_AIM OF THE EXERCISE_
Every line from the start of the entries up to and including the one bearing "Task: Click 'site?'" must be printed verbatim, without the pictures.

Records from a dataset
########

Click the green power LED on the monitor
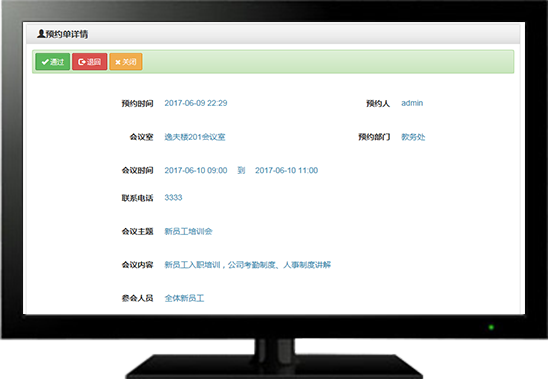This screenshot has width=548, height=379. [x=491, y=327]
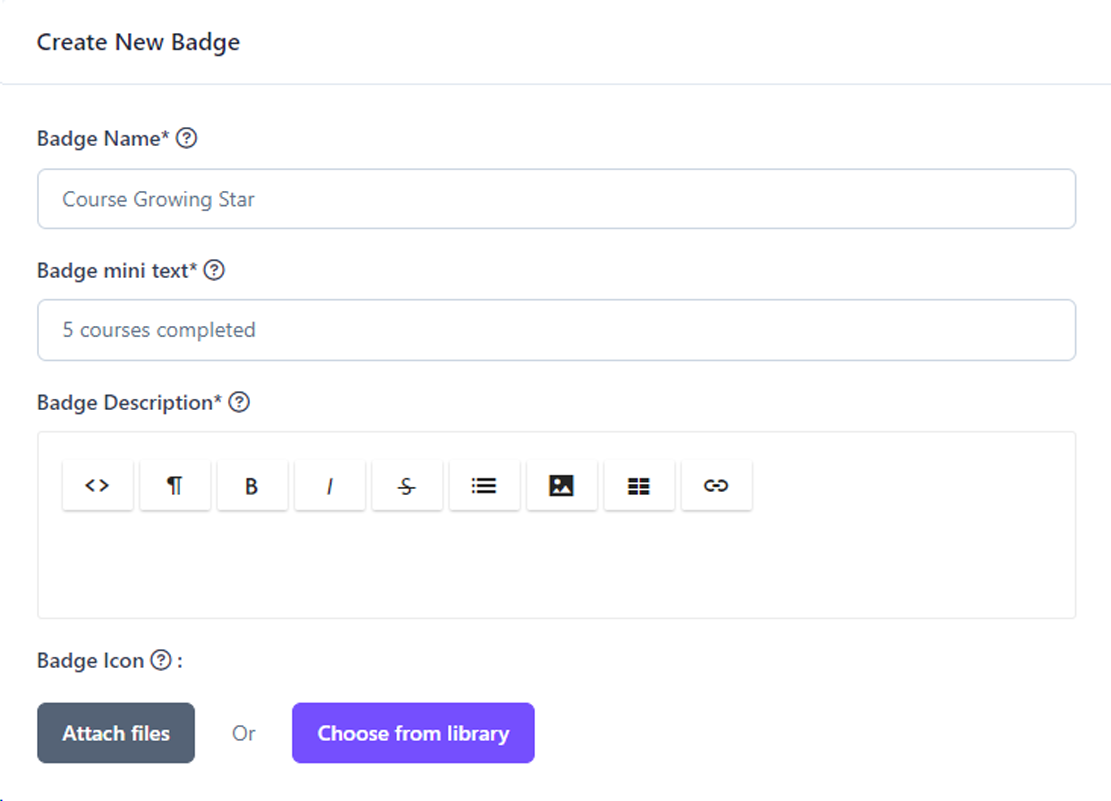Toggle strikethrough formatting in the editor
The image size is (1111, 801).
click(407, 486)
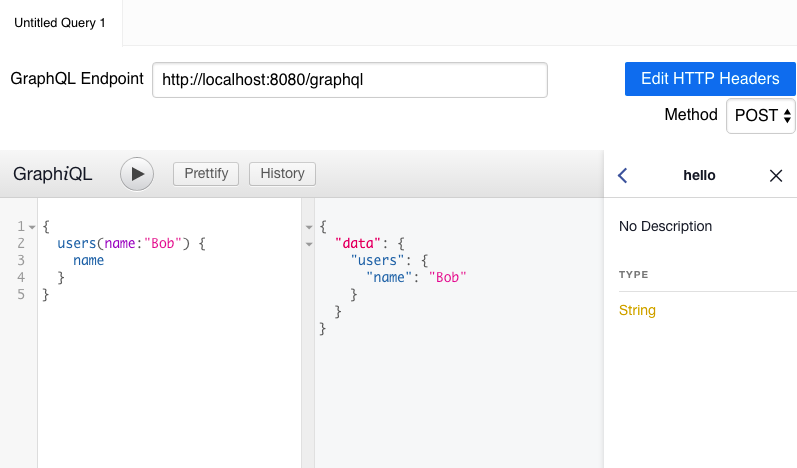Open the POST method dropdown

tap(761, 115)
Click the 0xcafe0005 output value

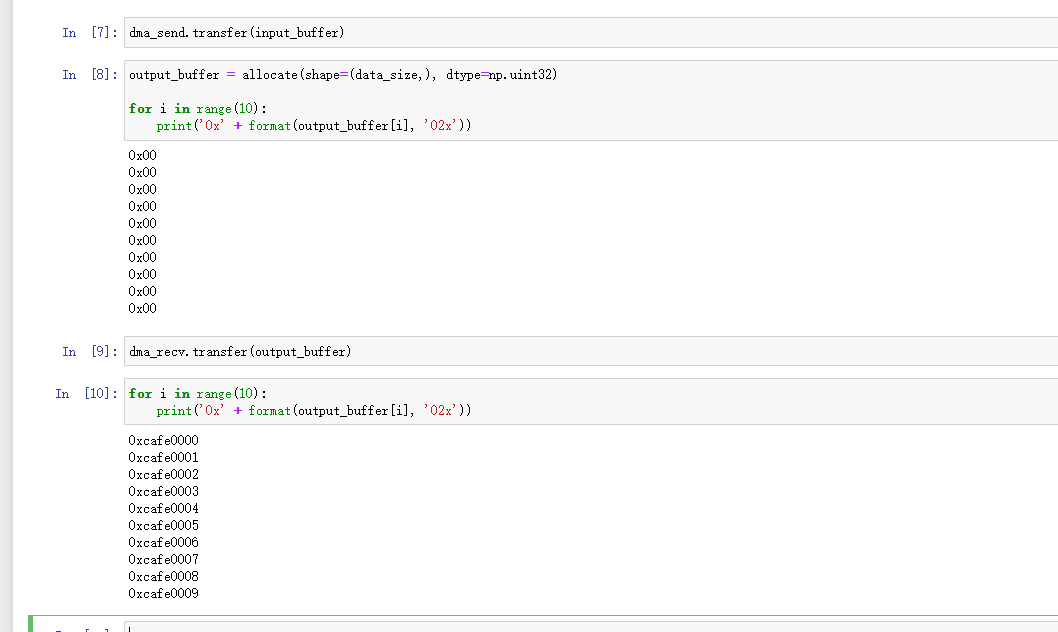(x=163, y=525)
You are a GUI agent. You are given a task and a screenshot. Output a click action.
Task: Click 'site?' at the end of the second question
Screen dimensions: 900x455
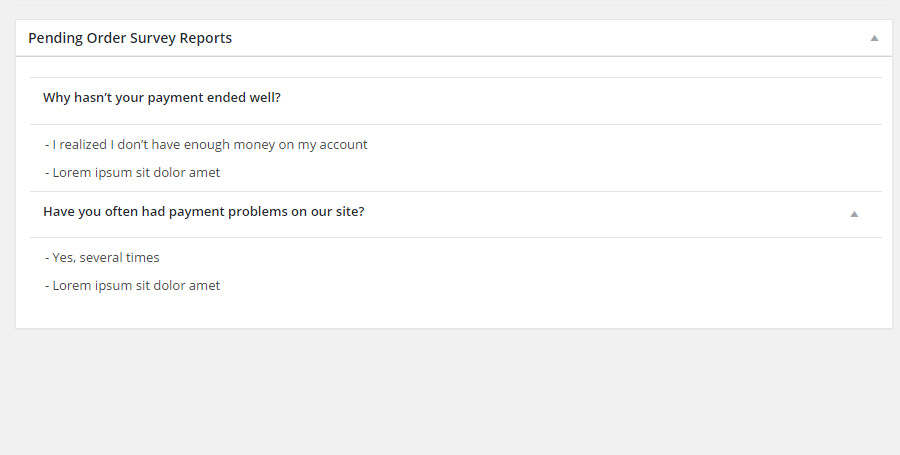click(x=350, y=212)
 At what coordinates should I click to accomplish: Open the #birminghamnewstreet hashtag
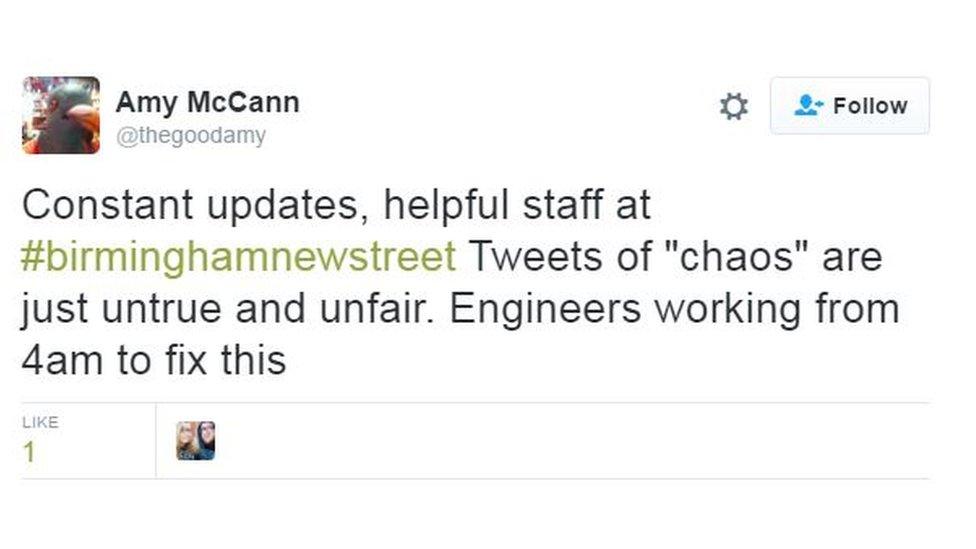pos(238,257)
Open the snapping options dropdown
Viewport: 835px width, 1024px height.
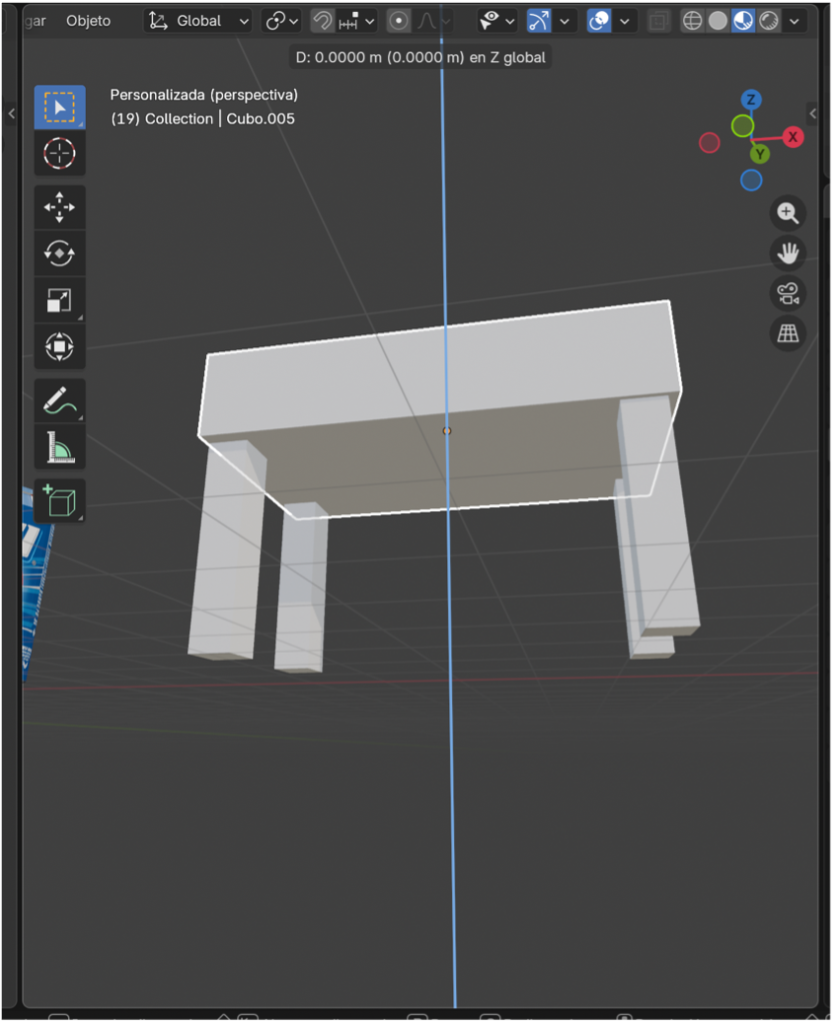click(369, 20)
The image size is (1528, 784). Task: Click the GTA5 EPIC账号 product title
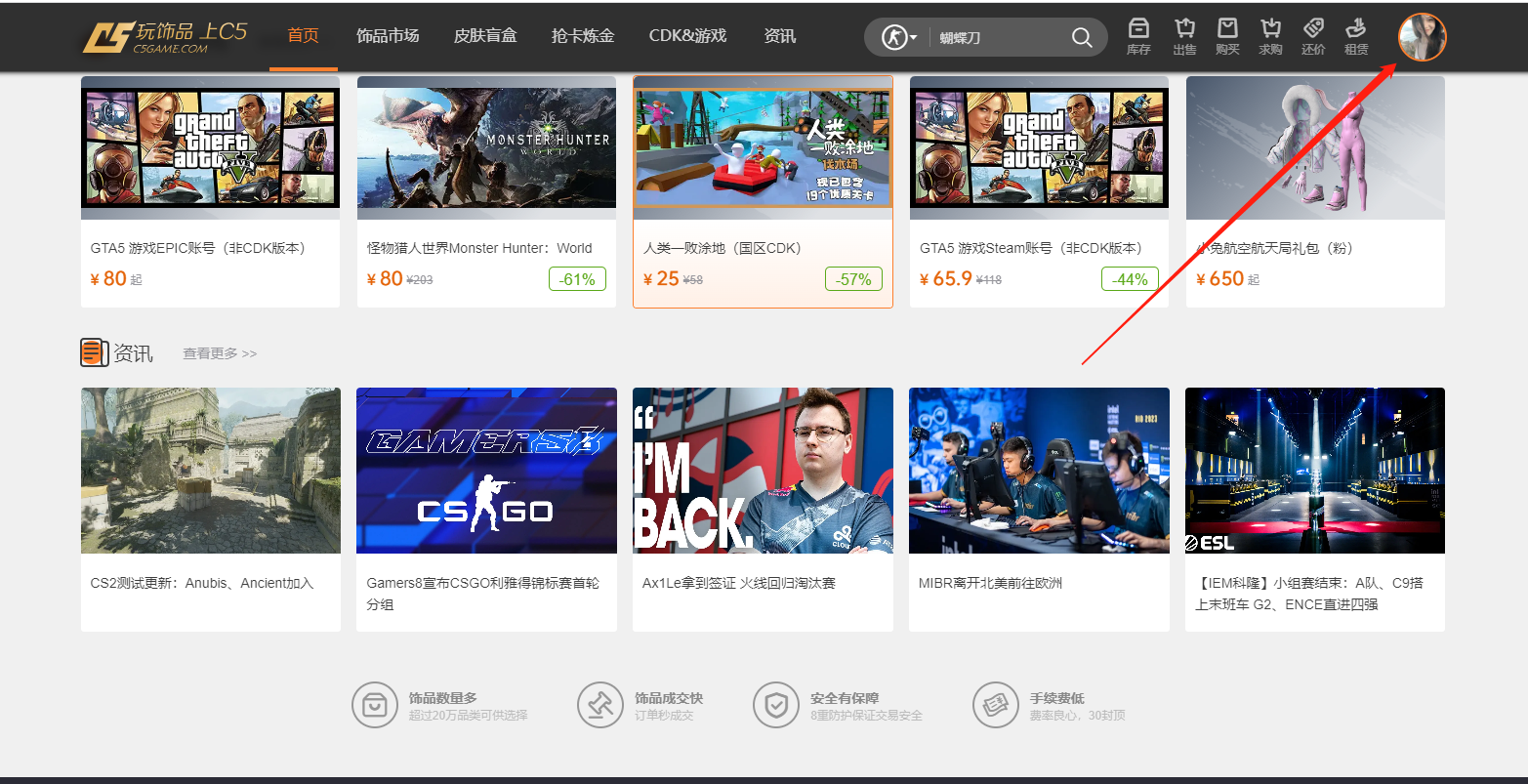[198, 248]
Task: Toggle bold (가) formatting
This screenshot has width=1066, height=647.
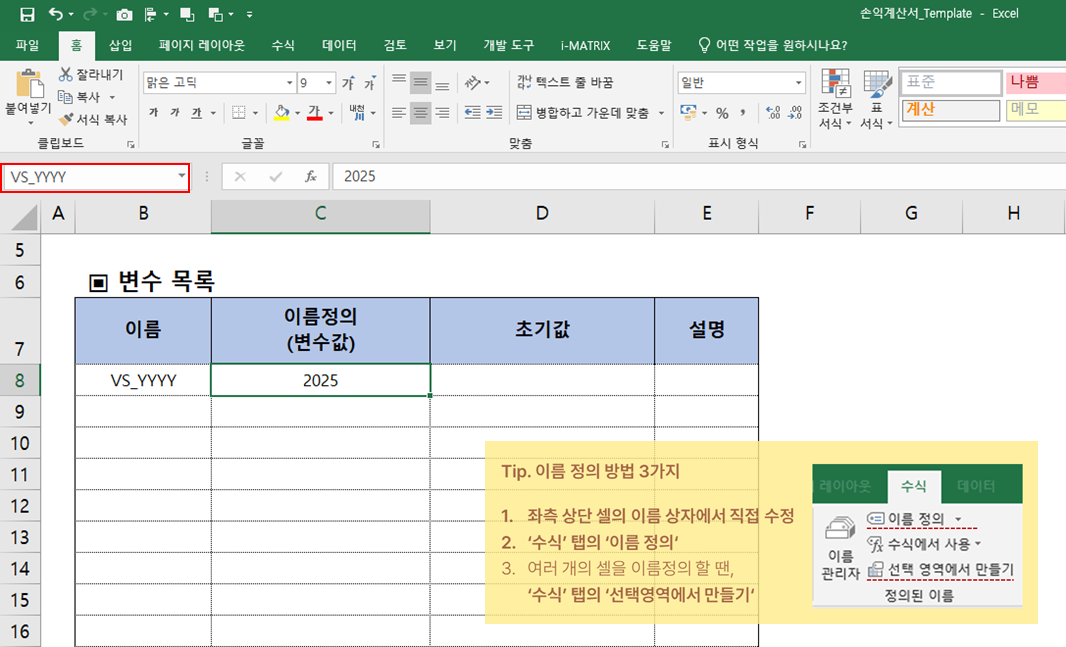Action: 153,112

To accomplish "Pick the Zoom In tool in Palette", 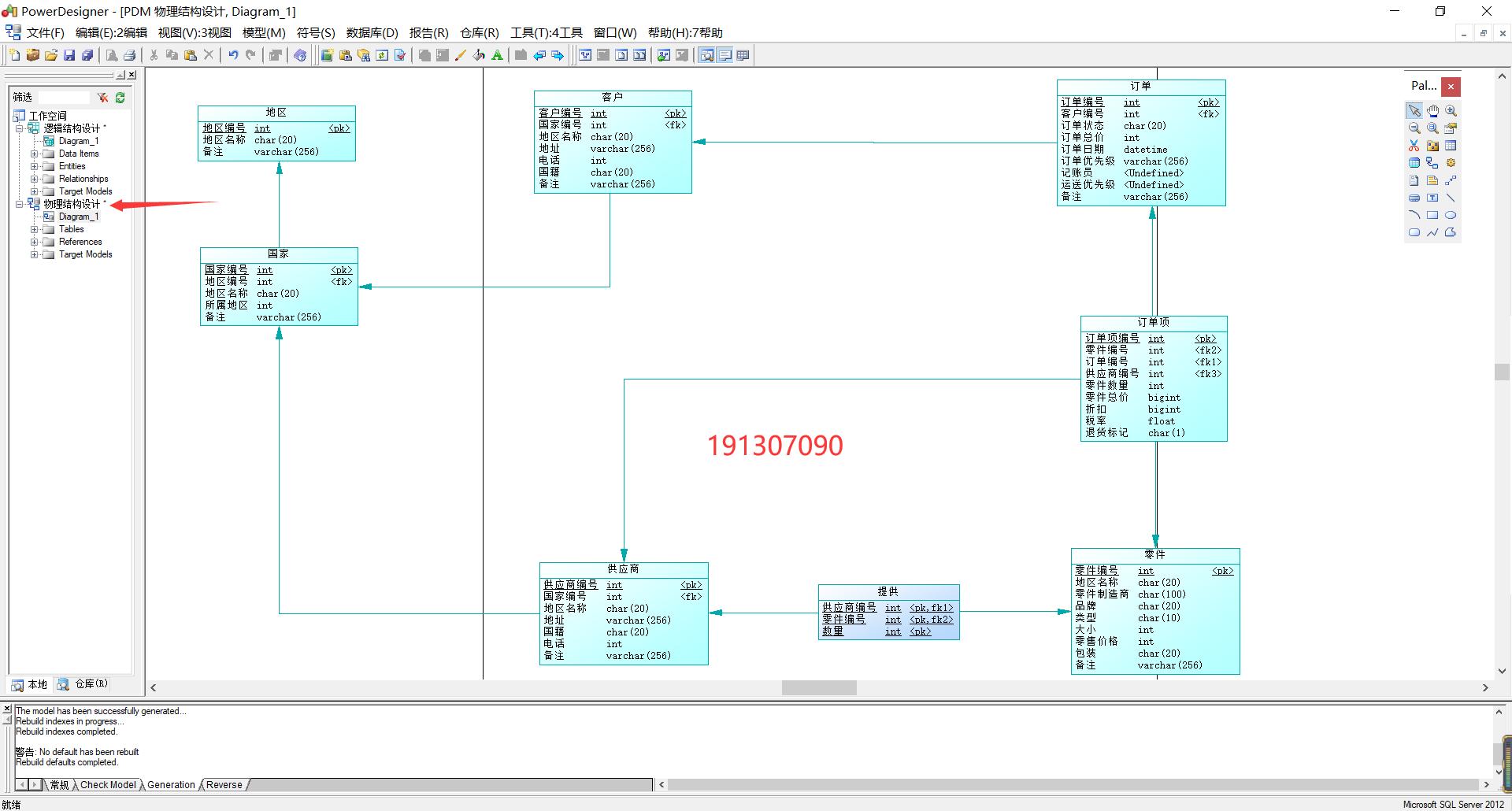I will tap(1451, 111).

########

_ANSWER TO THIS EXERCISE_
Click the green power LED on the monitor
This screenshot has width=548, height=379. [x=491, y=327]
Toggle strikethrough formatting in the editor
The image size is (1111, 801).
click(407, 486)
Open the POST method dropdown

tap(761, 115)
Click the 0xcafe0005 output value

(x=163, y=525)
You are a GUI agent. You are given a task and a screenshot. Output a click action.
Task: Click 'site?' at the end of the second question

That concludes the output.